Website Fingerprinting Dataset of Browsing Network Traffic for Desktop and Mobile Webpages

Name: Website Fingerprinting Dataset of Browsing Network Traffic for Desktop and Mobile Webpages
Creator: Mohamad Amar Irsyad Mohd Aminuddin
License: https://creativecommons.org/licenses/by/4.0/
Keywords: Security

Citation Author(s):: Mohamad Amar Irsyad Mohd Aminuddin (Universiti Sains Malaysia)

Zarul Fitri Zaaba (Universiti Sains Malaysia)
Submitted by:: Mohamad Amar Irsyad Mohd Aminuddin
Last updated:: Mon, 10/21/2024 - 18:57
DOI:: 10.21227/8drg-rn32

1240 views

Categories:

Security

Keywords:

Security; Privacy; Traffic Analysis; Website Fingerprinting

ACCESS DATASET CITE

Abstract

This is a dataset of Tor cell file extracted from browsing simulation using Tor Browser. The simulations cover both desktop and mobile webpages. The data collection process was using WFP-Collector tool (https://github.com/irsyadpage/WFP-Collector). All the neccessary configuration to perform the simulation as detailed in the tool repository.

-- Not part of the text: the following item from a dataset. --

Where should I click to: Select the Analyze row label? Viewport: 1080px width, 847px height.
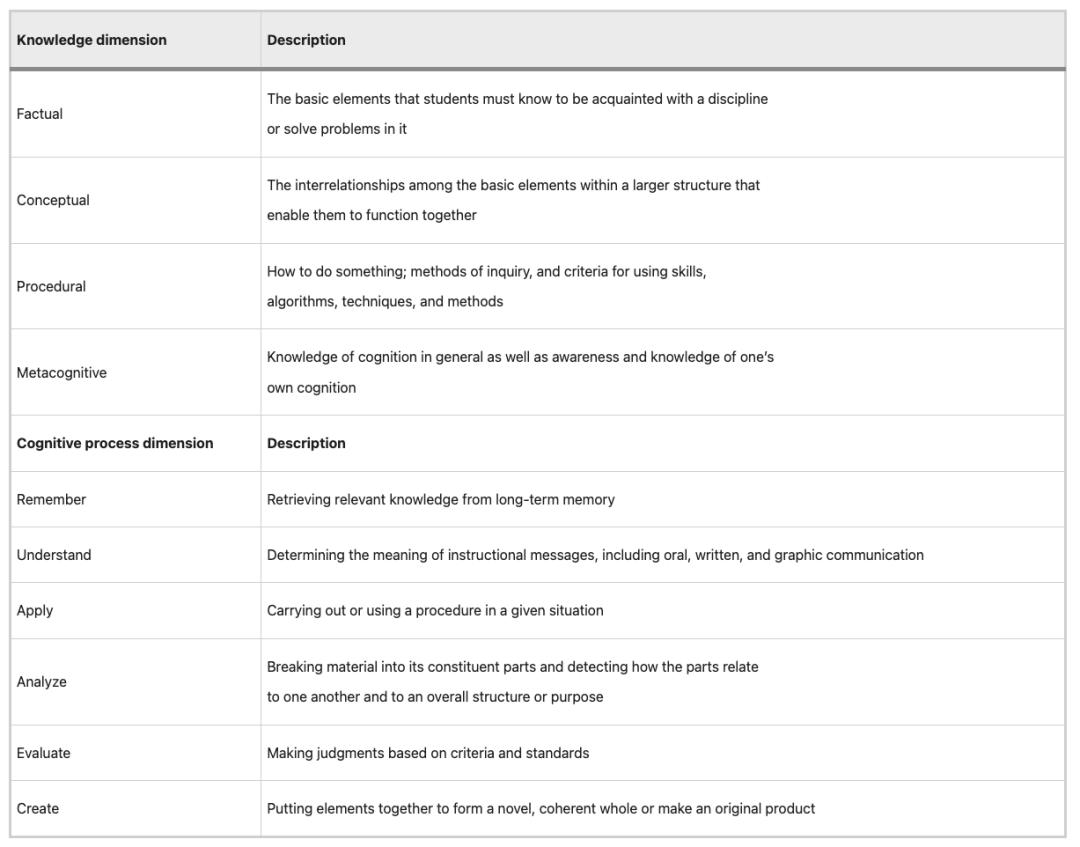point(42,682)
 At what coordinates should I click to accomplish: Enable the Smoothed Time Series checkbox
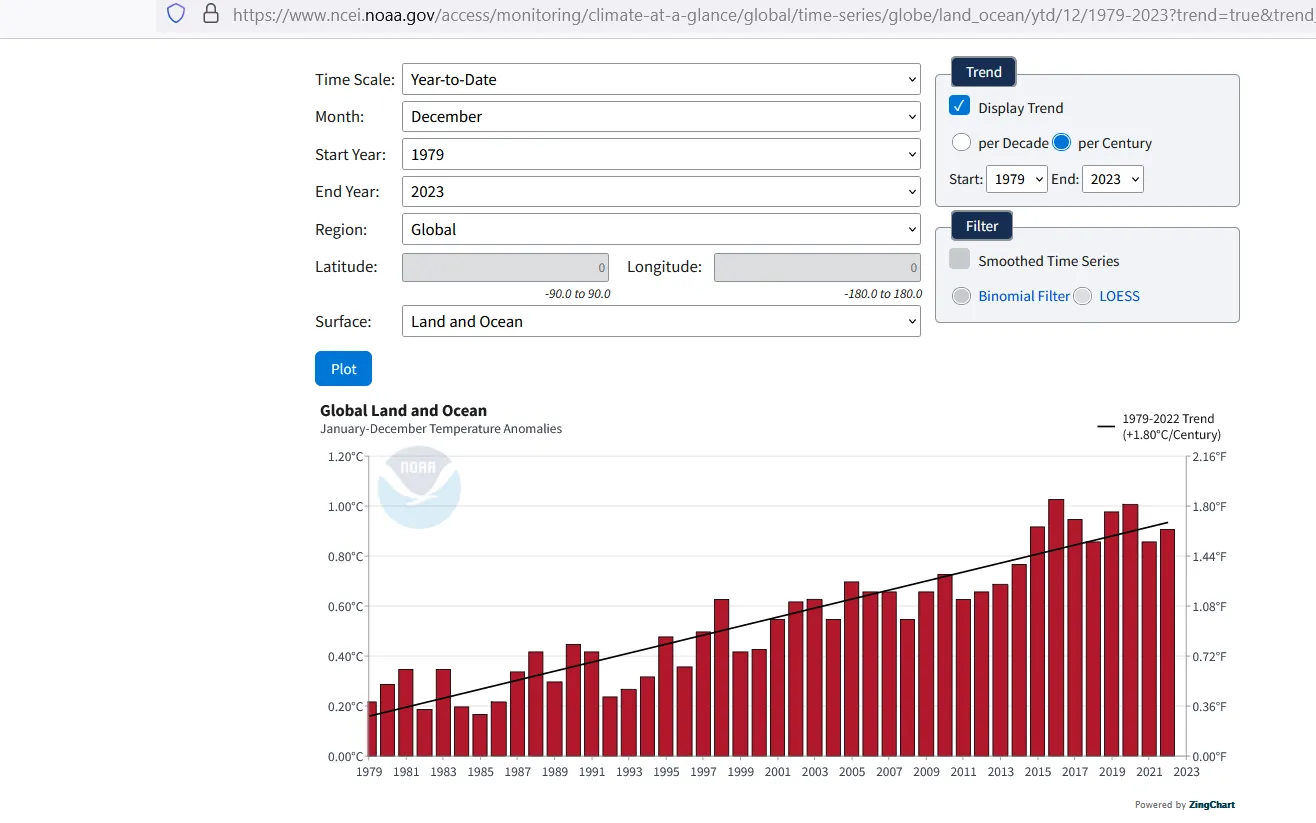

The webpage URL is selected by using the first 100 website based on: https://dataforseo.com/free-seo-stats/top-1000-websites.

Each webpage URL is visited 90 times for each deskop and mobile browsing mode.

The captured network traffic are then extracted into Tor cell without SENDMEs removal. Each of the Tor cell file contains the network request and response traces with the relavant timestamp.

Instructions:

The files naming scheme are "X-Y.cell" where "X" is the webpage URL and "Y" is the instance number. Both desktop and mobile datasets has the same webpage URL to ensure comparable content.
Each files contains list of timestamp and cell directions for each webpage instance.

To read the file:
1. Choose the folder "desktop" or "mobile".
2. On the chosen folder, iterate each files.
3. Use the class number and the instance number from the file name to determine appropriate data ingestion process (e.g. feature selection or feature extraction).
4. On each file, iterate each lines to read the timestamp, cell size (in this case is 1), and cell direction.